Given passage Block Start

Building your credentials
Students prepare for a career in dentistry by building credentials in scholarship, leadership, humanitarian/community service, and shadowing (largely with a general dentist) in the various settings of the profession. Many students do not get into dental school the first time that they apply. The traits that predict success in the profession include, high academic aptitude, hard work, the ability to work well with others, good hand-eye coordination, and good judgment.
There is no “best” major for pre-dental students nor are there majors that will make a student “stand out.” Students are encouraged to pursue majors in which they are most interested.
The Numbers Matter and so do Grade Trends
Students who wish to enter a dental program will require strong science and overall GPAs. Admissions committees also look for trends on a student’s transcript—so all is not lost if a student stumbles in their first semester or two, but then shows substantial improvement each subsequent year. However, they will also notice negative trends such as if a student is consistently withdrawing from or performing poorly in hard sciences or is completing them away from their home institution. While an instance or two is not a deal-breaker, a pattern of behavior will be. Students must demonstrate the ability to handle difficult scientific content.
What are dental schools looking for?
Dental schools consider the following credentials when evaluating applicants for admission:
- Academic record (both overall and science GPA)
- DAT scores
- Letters of Evaluation (including faculty and a general dentist letter)
- Exposure to dentist-patient interaction ("shadowing")

Given passage Block End

Can you quote the dental school preparation text above word for word, starting with "Building your credentials" and going on through "are most interested."?

Data for review Block Start

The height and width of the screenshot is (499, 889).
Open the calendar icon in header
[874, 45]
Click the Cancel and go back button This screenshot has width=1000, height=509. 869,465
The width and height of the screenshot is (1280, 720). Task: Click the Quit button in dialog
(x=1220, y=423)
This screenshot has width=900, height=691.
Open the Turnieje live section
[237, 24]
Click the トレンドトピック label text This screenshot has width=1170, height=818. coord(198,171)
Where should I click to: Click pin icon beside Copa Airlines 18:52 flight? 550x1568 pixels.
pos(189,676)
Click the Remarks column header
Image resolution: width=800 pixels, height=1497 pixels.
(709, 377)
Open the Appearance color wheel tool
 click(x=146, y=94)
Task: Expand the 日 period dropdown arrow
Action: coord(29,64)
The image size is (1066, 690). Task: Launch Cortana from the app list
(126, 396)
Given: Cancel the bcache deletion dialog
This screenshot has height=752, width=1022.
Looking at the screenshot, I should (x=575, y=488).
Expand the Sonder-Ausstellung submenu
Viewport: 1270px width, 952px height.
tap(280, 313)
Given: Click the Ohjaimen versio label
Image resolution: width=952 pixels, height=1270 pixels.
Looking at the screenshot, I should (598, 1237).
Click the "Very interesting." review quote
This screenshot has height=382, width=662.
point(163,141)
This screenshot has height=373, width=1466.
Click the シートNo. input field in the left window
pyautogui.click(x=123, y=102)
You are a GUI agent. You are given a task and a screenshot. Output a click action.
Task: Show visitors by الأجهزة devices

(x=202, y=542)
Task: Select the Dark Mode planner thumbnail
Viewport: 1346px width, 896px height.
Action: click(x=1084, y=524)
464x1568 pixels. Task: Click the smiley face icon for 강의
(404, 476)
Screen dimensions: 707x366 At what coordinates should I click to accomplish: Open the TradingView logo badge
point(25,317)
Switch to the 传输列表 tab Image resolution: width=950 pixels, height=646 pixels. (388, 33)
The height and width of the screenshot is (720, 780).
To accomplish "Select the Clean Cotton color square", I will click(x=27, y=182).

Data for review Block End

→ **Exercise result**
Building your credentials
Students prepare for a career in dentistry by building credentials in scholarship, leadership, humanitarian/community service, and shadowing (largely with a general dentist) in the various settings of the profession. Many students do not get into dental school the first time that they apply. The traits that predict success in the profession include, high academic aptitude, hard work, the ability to work well with others, good hand-eye coordination, and good judgment.
There is no “best” major for pre-dental students nor are there majors that will make a student “stand out.” Students are encouraged to pursue majors in which they are most interested.